_WORK INSTRUCTION:_
In the entries below, find the line containing "Điều khoản (112, 2548)". Write out that line and all lines after it, exactly, and nothing else.

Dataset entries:

>>>

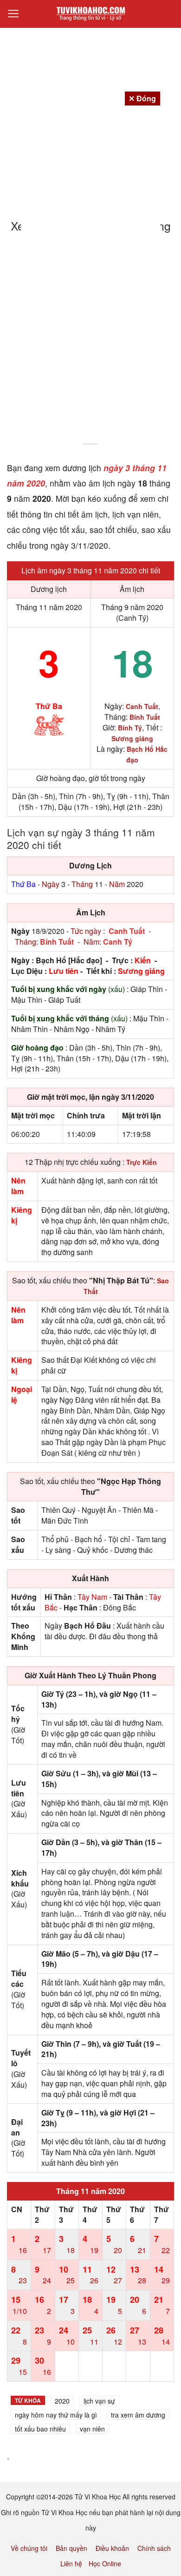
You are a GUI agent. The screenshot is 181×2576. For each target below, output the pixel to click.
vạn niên (92, 2428)
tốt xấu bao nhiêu (40, 2428)
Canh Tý (117, 941)
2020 (62, 2400)
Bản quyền (71, 2548)
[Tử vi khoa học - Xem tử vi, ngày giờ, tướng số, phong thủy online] (90, 14)
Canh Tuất (127, 931)
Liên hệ (71, 2563)
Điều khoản (112, 2548)
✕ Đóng (142, 98)
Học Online (105, 2563)
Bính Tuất (57, 941)
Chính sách (154, 2548)
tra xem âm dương (138, 2414)
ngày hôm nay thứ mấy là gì (56, 2414)
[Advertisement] (90, 344)
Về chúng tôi (29, 2548)
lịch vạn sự (99, 2400)
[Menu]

<<<

_WRITTEN REPLY:_
Điều khoản (112, 2548)
✕ Đóng (142, 98)
Học Online (105, 2563)
Bính Tuất (57, 941)
Chính sách (154, 2548)
tra xem âm dương (138, 2414)
ngày hôm nay thứ mấy là gì (56, 2414)
[Advertisement] (90, 344)
Về chúng tôi (29, 2548)
lịch vạn sự (99, 2400)
[Menu]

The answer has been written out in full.